## EXTRACTED RECORDS
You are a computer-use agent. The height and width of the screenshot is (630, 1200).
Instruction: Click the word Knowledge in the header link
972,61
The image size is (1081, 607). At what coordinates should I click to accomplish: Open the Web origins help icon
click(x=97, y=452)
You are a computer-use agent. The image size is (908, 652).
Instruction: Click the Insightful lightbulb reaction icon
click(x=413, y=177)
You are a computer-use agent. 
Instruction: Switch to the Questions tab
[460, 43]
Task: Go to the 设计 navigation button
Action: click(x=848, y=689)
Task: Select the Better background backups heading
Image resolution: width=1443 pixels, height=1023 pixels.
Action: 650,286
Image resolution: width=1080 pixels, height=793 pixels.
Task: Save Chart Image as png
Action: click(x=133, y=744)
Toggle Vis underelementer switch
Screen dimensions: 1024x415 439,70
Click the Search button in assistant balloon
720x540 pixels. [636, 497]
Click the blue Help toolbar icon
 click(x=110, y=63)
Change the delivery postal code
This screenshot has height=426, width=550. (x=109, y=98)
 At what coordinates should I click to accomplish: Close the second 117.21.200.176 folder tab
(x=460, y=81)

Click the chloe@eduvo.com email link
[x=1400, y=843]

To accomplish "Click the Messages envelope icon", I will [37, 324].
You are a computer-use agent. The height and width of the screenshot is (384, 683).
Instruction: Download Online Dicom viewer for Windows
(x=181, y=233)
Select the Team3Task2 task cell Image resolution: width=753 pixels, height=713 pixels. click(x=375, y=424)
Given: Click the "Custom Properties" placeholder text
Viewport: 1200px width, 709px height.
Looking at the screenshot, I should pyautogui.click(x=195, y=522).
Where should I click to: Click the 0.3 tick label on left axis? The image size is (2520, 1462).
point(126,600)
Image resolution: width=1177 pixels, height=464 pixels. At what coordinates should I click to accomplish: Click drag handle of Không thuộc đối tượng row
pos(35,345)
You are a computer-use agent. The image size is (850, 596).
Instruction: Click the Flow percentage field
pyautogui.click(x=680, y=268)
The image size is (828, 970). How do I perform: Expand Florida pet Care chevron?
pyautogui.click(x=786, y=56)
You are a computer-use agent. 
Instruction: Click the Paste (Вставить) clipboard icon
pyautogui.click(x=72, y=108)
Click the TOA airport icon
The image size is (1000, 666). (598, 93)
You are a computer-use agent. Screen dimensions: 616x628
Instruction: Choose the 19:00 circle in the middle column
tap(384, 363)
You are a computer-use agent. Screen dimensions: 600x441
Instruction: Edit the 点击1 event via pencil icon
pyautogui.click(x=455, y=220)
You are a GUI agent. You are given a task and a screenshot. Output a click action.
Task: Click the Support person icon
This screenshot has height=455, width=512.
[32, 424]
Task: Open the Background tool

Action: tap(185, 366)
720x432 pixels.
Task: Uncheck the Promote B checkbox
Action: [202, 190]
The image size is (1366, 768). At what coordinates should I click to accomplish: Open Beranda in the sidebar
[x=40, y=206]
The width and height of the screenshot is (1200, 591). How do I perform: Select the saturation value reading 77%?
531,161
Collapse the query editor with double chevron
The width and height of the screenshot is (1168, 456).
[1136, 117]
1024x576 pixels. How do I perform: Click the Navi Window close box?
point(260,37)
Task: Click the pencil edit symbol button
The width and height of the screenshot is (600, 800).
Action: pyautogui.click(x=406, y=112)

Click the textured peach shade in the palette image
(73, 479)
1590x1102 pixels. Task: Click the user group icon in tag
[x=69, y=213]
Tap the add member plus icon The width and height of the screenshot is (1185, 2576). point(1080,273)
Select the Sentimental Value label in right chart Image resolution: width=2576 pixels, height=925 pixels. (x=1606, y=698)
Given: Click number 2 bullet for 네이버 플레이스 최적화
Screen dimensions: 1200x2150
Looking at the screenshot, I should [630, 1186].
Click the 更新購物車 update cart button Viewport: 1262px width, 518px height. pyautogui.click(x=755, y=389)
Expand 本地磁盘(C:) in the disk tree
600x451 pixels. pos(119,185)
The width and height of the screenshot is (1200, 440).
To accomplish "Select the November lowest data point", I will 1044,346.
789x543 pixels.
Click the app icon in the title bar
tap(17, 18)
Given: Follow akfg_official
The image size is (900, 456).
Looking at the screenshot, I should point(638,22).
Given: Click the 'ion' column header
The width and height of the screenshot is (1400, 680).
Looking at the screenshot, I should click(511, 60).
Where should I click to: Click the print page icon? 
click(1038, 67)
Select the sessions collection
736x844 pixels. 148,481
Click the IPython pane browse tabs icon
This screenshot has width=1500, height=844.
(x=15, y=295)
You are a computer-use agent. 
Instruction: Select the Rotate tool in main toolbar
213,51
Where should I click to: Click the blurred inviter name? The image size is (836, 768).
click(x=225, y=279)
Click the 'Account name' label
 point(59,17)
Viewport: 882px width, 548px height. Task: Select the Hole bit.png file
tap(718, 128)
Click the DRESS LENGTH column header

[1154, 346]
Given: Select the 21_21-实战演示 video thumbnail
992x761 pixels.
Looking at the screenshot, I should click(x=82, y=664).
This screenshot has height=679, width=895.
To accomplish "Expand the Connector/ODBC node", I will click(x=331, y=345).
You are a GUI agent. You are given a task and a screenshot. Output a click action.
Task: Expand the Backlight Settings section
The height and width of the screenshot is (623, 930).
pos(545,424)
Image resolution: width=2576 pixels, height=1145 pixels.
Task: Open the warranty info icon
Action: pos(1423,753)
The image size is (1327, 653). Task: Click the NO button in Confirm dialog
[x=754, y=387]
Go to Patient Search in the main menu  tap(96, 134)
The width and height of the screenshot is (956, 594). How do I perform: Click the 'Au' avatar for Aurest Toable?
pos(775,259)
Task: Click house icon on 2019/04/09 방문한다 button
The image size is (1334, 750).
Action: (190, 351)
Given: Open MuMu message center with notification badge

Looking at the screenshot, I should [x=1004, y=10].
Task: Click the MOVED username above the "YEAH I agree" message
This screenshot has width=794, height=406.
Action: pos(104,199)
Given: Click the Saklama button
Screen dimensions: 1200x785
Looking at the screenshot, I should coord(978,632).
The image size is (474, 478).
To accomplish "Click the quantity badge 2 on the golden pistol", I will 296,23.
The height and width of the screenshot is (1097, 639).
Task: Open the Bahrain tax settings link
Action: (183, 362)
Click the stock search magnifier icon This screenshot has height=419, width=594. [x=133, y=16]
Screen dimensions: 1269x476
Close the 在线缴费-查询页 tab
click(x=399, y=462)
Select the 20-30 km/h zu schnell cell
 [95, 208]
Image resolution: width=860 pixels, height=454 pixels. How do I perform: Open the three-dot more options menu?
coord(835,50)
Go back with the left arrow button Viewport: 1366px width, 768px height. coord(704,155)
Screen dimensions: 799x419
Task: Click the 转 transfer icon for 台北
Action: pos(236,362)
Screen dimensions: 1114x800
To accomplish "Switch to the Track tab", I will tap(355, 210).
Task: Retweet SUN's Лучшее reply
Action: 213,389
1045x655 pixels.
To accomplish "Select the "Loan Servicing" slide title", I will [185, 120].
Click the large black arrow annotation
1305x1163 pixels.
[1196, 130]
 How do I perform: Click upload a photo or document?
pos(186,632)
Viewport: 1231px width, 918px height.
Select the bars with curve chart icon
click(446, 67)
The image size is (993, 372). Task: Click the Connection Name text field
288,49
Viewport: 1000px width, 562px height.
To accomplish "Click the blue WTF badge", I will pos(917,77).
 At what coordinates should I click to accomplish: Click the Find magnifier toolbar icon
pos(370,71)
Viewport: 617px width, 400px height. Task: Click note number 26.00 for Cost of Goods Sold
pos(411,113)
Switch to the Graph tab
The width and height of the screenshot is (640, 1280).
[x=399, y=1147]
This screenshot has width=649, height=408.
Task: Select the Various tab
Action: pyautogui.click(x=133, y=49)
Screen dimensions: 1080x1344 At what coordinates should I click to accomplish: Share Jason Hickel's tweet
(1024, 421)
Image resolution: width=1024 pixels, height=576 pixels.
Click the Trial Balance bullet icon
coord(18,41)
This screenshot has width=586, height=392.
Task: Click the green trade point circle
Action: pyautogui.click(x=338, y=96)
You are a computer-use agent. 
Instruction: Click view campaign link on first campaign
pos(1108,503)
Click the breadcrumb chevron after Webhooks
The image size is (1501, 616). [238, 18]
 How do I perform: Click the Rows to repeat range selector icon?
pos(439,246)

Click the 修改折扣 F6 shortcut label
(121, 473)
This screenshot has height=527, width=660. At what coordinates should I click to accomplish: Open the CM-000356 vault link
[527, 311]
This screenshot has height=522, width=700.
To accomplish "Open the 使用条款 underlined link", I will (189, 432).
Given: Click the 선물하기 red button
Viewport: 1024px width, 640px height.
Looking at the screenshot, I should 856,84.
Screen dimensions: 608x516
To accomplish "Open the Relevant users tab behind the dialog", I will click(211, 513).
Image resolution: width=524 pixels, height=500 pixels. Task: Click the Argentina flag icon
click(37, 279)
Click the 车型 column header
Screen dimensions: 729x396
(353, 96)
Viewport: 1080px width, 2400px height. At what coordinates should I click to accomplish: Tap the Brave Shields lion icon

## ASSIGNMENT
Once you reach the line with "1024x576 pixels. How" in the data above, copy it and every line after it exactly, up to and including the line with "Given: Click number 2 bullet for 네이버 플레이스 최적화".

## ANSWER SPACE
1024x576 pixels. How do I perform: Click the Navi Window close box?
point(260,37)
Task: Click the pencil edit symbol button
The width and height of the screenshot is (600, 800).
Action: pyautogui.click(x=406, y=112)

Click the textured peach shade in the palette image
(73, 479)
1590x1102 pixels. Task: Click the user group icon in tag
[x=69, y=213]
Tap the add member plus icon The width and height of the screenshot is (1185, 2576). point(1080,273)
Select the Sentimental Value label in right chart Image resolution: width=2576 pixels, height=925 pixels. (x=1606, y=698)
Given: Click number 2 bullet for 네이버 플레이스 최적화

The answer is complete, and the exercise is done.